# PROBLEM REQUIREMENTS
Please copy every line of the data in which the string "computer" appears.

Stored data

━━━━

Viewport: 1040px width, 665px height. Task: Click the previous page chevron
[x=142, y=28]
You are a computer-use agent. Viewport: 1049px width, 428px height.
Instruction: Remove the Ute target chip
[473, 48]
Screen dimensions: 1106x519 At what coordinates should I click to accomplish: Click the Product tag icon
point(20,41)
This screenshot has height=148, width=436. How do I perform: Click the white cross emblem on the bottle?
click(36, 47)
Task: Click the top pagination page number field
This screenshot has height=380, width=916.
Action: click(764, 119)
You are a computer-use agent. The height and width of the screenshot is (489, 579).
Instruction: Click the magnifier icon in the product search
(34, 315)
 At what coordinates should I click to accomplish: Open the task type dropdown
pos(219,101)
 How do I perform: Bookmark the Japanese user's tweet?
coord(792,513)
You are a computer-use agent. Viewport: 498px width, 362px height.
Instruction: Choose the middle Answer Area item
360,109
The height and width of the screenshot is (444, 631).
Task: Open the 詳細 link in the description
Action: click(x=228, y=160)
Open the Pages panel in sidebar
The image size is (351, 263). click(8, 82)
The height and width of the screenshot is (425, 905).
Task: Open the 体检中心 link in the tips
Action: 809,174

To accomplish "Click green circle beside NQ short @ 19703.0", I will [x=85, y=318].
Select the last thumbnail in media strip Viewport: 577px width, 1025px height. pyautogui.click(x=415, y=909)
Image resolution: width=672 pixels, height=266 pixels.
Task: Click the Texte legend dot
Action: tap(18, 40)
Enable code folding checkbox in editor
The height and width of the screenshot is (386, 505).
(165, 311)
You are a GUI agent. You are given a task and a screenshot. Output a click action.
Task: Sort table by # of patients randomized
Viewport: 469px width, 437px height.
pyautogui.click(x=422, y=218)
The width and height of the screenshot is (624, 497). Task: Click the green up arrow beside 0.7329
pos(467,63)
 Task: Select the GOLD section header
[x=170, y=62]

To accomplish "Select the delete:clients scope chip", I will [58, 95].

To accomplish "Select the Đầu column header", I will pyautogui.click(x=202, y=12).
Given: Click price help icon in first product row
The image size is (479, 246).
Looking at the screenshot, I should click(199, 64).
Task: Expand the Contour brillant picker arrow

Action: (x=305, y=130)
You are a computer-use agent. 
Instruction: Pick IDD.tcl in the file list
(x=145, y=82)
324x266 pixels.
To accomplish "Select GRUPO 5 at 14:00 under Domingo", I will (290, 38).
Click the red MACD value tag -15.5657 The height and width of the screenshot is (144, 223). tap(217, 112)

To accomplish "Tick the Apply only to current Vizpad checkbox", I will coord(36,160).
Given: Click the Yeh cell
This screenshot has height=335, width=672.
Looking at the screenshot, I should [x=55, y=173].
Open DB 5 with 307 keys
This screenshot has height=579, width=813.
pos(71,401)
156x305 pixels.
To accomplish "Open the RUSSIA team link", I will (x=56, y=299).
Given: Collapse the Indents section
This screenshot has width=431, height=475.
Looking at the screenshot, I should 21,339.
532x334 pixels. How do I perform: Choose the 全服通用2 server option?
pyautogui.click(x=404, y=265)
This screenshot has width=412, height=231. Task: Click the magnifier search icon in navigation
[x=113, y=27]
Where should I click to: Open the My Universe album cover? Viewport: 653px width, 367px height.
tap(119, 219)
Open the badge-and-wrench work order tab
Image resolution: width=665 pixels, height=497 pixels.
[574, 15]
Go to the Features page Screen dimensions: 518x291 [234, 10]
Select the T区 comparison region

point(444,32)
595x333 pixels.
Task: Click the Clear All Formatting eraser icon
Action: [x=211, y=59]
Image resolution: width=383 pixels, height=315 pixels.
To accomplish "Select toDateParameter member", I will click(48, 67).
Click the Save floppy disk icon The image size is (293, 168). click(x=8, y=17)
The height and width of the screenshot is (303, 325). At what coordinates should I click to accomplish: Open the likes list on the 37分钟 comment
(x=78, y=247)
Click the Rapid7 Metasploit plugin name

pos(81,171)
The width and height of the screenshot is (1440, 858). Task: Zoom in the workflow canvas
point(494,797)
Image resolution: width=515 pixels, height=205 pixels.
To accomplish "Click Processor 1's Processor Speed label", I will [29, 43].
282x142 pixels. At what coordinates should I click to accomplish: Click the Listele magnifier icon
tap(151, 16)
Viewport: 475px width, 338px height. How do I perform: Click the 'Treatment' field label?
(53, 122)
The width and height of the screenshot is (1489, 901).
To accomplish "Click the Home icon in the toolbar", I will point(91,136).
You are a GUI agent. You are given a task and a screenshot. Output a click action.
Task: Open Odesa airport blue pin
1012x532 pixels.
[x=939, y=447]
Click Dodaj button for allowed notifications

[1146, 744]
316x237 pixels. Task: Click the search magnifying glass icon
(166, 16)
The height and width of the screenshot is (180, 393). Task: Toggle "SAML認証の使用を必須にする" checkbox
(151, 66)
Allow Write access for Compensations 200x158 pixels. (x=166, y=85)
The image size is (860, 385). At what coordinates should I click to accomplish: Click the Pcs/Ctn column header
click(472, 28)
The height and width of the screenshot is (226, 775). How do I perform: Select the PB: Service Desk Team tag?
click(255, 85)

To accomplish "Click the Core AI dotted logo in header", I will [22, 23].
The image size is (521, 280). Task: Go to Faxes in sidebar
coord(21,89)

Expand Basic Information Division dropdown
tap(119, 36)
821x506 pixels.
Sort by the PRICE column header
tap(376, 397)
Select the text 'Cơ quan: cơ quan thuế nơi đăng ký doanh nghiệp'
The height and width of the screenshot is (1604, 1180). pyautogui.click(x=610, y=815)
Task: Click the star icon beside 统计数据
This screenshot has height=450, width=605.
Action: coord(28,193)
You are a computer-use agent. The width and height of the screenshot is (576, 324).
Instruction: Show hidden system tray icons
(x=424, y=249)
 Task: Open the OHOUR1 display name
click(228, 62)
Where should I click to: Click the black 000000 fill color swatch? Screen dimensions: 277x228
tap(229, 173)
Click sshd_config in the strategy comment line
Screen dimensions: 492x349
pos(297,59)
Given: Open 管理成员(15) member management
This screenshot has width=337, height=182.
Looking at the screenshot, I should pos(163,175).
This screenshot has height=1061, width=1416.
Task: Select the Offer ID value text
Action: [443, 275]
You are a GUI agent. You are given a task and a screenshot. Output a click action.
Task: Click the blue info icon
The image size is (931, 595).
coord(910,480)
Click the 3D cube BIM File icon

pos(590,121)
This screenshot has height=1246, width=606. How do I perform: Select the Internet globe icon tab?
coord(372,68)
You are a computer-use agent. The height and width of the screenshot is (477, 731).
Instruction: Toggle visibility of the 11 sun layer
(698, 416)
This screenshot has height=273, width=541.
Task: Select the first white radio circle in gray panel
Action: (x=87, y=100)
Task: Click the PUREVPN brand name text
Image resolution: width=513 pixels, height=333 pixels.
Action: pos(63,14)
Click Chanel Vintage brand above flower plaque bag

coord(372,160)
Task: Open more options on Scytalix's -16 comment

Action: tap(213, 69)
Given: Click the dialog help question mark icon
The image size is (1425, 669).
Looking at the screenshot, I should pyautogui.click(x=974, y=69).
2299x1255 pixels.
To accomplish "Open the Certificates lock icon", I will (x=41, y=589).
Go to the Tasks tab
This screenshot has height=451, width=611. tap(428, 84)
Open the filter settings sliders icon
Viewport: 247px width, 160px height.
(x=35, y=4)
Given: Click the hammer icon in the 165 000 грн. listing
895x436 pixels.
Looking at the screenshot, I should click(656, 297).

━━━━

# RESPONSE TO THIS EXERCISE
You are a computer-use agent. Viewport: 1049px width, 428px height.
You are a computer-use agent. The height and width of the screenshot is (489, 579).
You are a computer-use agent. Viewport: 498px width, 362px height.
You are a computer-use agent. 
You are a computer-use agent. The width and height of the screenshot is (576, 324).
You are a computer-use agent. The height and width of the screenshot is (477, 731).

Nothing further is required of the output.